Growth mindset techniques are something I’ve been wrestling with big time this past year, seriously. Like, here I am in my cramped apartment in Brooklyn on New Year’s Eve 2025, snow flurrying outside the window, coffee gone cold beside me, and I’m finally admitting that my old fixed mindset almost wrecked me. I used to think I was just “not the type” to stick with habits – you know, that voice saying abilities are baked in, no changing it. But nah, digging into growth mindset techniques has shifted things, even if it’s messy and I’m still half-fixed on bad days.
Why Growth Mindset Techniques Matter More Than I Thought
Okay, real talk – I first heard about this from Carol Dweck’s work (check out her book Mindset: The New Psychology of Success if you haven’t; it’s solid). She basically says a fixed mindset sees talents as set in stone, while a growth mindset believes you can develop them through effort. Studies back this up – like, research shows people with a growth mindset bounce back better from setbacks and even get higher grades long-term. Anyway, for me, it hit hard last winter when I bombed a freelance project. Fixed me would’ve spiraled: “See? I’m just not creative enough.” But trying these growth mindset techniques? I reframed it as “not yet.”
I remember this one embarrassing moment – I tried running during the pandemic, back in 2021 or whenever, here in the US when everything felt apocalyptic. First jog around the block? I wheezed like an old man, legs burning, thought “I’m not athletic, never will be.” Classic fixed. Fast forward, using growth mindset stuff, I started small, celebrated tiny wins, and now I actually enjoy trails in upstate New York. Sensory stuff sticks with me – that crisp air hitting my face, lungs finally not betraying me. It’s proof these techniques work, but only if you’re honest about the sucky parts.

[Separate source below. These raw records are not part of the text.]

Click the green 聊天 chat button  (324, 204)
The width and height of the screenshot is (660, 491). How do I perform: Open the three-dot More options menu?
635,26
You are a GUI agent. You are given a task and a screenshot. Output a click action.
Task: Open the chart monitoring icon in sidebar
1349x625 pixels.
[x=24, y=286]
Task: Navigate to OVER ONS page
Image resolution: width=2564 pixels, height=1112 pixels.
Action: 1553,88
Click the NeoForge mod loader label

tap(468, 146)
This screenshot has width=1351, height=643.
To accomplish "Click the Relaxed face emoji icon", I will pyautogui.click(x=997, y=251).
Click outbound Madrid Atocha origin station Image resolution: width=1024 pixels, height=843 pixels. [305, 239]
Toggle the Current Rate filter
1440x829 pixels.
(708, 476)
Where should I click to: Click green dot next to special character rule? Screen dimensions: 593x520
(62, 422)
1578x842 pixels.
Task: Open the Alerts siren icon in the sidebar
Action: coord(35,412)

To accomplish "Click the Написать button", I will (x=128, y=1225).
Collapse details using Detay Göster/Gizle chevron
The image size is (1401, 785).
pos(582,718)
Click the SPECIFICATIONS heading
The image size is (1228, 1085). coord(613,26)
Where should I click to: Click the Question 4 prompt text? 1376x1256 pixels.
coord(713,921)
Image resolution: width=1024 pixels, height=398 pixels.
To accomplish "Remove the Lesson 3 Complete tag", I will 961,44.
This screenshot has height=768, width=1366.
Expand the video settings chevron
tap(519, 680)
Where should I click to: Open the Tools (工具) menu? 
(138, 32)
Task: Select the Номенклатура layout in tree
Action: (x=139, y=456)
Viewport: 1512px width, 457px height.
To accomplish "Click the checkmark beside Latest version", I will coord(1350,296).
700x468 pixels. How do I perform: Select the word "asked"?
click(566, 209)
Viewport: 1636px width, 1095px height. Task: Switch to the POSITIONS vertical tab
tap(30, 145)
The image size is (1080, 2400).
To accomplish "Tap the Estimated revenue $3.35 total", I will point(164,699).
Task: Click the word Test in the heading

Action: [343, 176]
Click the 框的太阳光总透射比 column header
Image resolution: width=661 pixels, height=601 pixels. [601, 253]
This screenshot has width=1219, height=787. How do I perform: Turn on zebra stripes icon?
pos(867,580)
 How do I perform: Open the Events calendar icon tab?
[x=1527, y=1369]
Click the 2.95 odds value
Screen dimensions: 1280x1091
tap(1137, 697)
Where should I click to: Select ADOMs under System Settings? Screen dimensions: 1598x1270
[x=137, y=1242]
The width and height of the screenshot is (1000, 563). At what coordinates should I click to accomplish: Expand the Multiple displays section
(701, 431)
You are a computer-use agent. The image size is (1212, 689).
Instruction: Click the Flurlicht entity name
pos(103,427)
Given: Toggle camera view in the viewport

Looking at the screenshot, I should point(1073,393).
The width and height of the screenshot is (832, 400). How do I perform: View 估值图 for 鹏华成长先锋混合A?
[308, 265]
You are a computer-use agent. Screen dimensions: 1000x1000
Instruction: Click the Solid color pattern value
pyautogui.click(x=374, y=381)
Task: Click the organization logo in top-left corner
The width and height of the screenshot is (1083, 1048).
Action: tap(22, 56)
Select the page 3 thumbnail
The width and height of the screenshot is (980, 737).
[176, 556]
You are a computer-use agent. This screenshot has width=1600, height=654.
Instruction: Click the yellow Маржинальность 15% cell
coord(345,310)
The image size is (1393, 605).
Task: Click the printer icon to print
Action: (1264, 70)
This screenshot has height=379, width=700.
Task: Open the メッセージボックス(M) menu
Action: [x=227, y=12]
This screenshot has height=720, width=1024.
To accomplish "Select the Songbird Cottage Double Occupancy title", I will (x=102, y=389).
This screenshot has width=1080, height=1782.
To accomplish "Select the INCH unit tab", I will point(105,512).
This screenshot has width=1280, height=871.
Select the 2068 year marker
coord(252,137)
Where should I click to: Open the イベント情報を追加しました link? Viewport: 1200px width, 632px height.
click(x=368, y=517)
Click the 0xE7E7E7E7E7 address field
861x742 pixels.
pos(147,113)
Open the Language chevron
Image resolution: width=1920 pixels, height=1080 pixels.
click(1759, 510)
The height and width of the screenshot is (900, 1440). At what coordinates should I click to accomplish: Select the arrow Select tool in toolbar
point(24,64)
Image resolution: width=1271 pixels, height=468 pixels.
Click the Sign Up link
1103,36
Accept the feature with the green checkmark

My Go-To Growth Mindset Techniques (The Ones That Didn’t Make Me Roll My Eyes)
Look, I’m no guru. These are just what I’ve hacked together from trial and error.
Reframing Failure With Growth Mindset Techniques
Biggest one: Add “yet” to everything. I’m not good at networking… yet. Sounds cheesy, but it works. I used it when I switched careers mid-30s – felt like an idiot starting over in a new field here in the States, imposter syndrome cranked to eleven. But focusing on process over talent? Game changer. Dweck’s research shows this boosts resilience, and yeah, I felt it.
- Journal the flops: I write down what went wrong, then what I learned. Super specific – like that time I ghosted a gym membership after week one. Embarrassing, but now I prep better.
- Seek feedback like it’s gold: Used to hate criticism, now I ask for it. Contradicts my old self, but hey, growth.
Embracing Challenges in My Daily Grind
Another technique: Lean into hard stuff on purpose. Last month, I signed up for an online course that scared me – public speaking vibes. Heart pounding, voice cracking in practice videos. But pushing through? Built that muscle. Studies from Stanford (Dweck’s spot) show growth mindset folks outperform in tough spots ’cause they persist.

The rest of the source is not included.